Some in the cannabis industry are also disheartened by the Newsom administration’s lax enforcement against another Axiom client, Weedmaps, the online marijuana shop directory and marketplace that has repeatedly come under fire for advertising unlicensed dispensaries. Jerred Kiloh, a dispensary owner in Los Angeles and president of the United Cannabis Business Association, said Weedmaps has undermined the legal market Newsom helped create by giving a platform to underground competitors that can charge lower prices.

Newsom’s office said it used a new law giving regulators the ability to fine unlicensed operators up to $30,000 per day, to force Weedmaps to commit last year to purging unlicensed advertisers from its site.

But complaints persist that illegal sellers on the site are using fake license numbers or falsely portraying themselves as a different type of business. Kiloh questioned whether Kinney had persuaded Newsom not to ramp up pressure on Weedmaps to better police itself.

“This is the lowest-hanging fruit for enforcement,” Kiloh said. “I don’t understand why a government wouldn’t try to stabilize the industry for this new emerging taxpayer, especially when the head of the snake is so obvious.”

Nevertheless, even those with a close relationship to the governor don’t always get their way.

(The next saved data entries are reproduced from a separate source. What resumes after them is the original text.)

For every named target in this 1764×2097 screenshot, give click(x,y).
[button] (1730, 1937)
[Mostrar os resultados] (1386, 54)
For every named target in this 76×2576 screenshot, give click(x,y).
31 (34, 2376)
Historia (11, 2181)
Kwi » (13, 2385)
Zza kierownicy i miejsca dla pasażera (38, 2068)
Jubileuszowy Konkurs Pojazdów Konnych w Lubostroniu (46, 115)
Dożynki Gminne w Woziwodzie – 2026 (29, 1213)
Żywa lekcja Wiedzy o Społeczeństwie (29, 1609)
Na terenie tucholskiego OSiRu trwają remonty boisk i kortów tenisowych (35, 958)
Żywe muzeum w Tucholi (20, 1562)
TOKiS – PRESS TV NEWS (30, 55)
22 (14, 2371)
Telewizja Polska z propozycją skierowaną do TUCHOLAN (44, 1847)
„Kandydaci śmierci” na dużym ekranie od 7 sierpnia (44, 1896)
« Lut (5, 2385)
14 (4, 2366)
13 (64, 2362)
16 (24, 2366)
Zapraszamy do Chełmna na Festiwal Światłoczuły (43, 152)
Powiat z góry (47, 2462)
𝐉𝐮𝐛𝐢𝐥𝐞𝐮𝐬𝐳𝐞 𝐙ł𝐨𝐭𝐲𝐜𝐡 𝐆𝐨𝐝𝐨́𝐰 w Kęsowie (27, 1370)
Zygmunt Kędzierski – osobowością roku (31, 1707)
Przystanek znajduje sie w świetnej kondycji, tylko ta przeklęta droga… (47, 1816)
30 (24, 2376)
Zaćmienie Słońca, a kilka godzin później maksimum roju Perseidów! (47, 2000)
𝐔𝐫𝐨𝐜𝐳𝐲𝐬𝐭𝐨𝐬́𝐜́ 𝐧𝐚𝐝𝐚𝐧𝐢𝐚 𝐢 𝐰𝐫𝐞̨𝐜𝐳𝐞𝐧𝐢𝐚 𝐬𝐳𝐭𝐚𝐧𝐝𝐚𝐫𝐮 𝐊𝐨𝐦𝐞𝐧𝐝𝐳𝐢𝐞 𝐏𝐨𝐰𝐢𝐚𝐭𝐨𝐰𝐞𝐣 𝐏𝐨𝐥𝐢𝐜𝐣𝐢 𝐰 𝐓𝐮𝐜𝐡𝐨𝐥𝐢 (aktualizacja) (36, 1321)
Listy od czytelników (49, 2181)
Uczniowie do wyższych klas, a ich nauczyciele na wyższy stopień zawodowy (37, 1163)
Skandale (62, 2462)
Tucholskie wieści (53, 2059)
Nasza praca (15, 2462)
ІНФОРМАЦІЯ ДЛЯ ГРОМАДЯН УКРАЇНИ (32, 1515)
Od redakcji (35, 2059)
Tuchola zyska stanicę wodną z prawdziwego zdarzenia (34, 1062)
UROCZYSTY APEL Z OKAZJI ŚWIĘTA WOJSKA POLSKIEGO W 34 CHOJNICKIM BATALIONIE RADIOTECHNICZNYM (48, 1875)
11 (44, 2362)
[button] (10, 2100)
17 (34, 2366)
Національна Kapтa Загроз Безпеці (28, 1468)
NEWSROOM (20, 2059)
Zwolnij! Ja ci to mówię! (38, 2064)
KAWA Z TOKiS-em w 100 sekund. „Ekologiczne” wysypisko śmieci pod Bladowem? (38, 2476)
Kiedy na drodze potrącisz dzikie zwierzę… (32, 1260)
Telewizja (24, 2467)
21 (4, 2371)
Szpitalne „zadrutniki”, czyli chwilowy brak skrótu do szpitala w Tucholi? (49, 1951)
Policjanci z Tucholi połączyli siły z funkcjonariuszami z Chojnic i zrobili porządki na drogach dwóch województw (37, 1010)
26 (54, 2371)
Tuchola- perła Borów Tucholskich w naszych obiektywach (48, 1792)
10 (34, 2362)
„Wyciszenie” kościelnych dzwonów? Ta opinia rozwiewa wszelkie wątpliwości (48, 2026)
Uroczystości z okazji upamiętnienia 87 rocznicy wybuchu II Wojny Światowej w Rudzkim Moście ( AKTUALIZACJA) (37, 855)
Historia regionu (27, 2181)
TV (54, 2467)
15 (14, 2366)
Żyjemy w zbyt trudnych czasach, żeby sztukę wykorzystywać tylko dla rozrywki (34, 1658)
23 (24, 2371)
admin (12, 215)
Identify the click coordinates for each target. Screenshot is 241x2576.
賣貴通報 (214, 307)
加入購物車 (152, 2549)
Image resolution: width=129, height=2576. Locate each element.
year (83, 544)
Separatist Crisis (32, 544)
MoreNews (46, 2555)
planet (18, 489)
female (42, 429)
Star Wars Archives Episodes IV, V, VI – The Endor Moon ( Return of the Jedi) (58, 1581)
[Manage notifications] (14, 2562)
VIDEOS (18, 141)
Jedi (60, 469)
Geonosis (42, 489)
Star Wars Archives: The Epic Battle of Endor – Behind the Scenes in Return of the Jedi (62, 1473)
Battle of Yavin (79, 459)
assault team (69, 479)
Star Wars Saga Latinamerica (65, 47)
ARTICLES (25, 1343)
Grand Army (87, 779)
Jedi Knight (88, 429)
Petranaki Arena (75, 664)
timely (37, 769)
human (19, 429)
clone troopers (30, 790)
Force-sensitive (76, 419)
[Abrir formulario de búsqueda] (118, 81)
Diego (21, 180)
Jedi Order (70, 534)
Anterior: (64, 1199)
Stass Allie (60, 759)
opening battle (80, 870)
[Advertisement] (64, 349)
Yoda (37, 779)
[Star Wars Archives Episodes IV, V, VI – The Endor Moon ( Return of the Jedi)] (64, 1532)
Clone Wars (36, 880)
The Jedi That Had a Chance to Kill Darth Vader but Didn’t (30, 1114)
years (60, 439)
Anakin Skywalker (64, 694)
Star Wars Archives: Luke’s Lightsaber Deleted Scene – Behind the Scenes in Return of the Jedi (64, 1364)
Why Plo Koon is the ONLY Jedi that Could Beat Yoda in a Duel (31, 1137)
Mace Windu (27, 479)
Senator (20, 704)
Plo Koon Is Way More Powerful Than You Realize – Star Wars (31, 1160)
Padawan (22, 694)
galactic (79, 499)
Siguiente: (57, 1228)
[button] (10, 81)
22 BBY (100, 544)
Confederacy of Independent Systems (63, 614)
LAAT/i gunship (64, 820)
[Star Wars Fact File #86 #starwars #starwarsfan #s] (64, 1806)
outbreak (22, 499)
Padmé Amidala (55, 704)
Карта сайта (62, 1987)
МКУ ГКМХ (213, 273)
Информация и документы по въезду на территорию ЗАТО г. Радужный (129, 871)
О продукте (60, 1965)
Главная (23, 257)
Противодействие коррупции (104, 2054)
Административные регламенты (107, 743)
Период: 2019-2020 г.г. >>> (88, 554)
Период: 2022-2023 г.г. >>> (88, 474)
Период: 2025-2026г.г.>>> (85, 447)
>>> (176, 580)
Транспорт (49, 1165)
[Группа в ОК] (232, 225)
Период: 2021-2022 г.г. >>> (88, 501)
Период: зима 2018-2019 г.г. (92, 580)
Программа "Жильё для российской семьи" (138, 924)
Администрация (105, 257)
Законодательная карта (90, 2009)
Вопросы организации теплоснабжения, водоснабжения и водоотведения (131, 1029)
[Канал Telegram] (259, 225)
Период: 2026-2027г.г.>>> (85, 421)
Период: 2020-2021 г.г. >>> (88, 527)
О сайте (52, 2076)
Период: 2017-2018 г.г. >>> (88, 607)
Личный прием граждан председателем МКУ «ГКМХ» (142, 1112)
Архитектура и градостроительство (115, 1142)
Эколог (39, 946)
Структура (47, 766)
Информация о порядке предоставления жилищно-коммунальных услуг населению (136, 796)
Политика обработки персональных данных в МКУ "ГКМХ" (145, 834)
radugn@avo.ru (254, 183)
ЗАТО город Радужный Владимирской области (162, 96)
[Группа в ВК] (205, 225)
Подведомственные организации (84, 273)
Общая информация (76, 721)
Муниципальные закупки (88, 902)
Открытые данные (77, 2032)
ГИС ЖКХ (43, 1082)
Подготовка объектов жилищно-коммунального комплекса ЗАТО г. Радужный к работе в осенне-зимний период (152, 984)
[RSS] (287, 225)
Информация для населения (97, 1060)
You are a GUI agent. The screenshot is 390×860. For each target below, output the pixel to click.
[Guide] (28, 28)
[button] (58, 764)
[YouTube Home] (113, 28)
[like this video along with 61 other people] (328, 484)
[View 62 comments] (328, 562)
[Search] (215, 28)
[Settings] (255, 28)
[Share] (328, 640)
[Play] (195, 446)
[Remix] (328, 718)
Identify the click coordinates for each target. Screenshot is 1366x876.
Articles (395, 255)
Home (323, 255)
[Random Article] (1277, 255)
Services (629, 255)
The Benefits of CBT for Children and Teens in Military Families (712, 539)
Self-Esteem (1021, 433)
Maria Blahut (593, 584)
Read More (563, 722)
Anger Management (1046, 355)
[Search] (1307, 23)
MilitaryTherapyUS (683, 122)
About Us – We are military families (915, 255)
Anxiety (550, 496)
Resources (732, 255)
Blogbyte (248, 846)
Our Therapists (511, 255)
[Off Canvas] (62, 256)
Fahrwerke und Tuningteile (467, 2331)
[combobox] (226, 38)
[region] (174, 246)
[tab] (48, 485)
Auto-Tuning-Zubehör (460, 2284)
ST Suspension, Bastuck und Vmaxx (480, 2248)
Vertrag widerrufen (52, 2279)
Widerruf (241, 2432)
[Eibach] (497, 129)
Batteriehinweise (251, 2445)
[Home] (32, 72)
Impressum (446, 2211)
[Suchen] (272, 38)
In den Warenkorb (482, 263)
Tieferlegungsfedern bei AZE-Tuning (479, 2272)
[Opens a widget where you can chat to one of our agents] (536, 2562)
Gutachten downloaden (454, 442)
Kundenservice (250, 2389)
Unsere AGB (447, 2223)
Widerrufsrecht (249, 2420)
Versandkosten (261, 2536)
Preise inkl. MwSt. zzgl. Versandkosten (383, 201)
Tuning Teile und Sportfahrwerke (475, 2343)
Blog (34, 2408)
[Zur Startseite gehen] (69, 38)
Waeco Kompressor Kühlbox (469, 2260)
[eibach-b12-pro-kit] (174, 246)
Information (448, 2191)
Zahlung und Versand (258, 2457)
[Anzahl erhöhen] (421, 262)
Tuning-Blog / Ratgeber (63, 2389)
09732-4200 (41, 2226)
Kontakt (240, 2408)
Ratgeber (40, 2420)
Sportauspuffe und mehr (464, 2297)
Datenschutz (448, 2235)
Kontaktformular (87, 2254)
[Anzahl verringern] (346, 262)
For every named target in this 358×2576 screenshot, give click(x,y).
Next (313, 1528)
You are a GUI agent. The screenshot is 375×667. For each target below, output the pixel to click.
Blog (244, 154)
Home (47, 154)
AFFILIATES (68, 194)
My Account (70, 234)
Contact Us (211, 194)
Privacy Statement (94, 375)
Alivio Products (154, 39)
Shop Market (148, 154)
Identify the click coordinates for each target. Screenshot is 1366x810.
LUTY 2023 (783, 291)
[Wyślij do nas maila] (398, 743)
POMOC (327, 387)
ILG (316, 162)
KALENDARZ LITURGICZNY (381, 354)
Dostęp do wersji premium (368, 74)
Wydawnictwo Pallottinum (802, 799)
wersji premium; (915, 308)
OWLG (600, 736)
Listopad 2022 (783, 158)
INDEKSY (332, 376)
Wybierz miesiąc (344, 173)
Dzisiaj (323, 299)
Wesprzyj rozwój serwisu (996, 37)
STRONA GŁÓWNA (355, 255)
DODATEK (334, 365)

The California Medical Association, a persistent power player in Sacramento, operates in some of the same political circles as Newsom. Jim DeBoo, who lobbies for the organization, is another political adviser to the governor who worked on the failed school bond campaign this year. At least two staff members in Newsom’s office are former lobbyists for the medical association: chief deputy legislative affairs secretary Stuart Thompson and chief deputy appointments secretary Morgan Carvajal.

But in September, Newsom signed a bill granting nurse practitioners authority to practice without a doctor’s supervision – a proposal the medical association fought against for nearly a decade and that sat at the top of its kill list this session.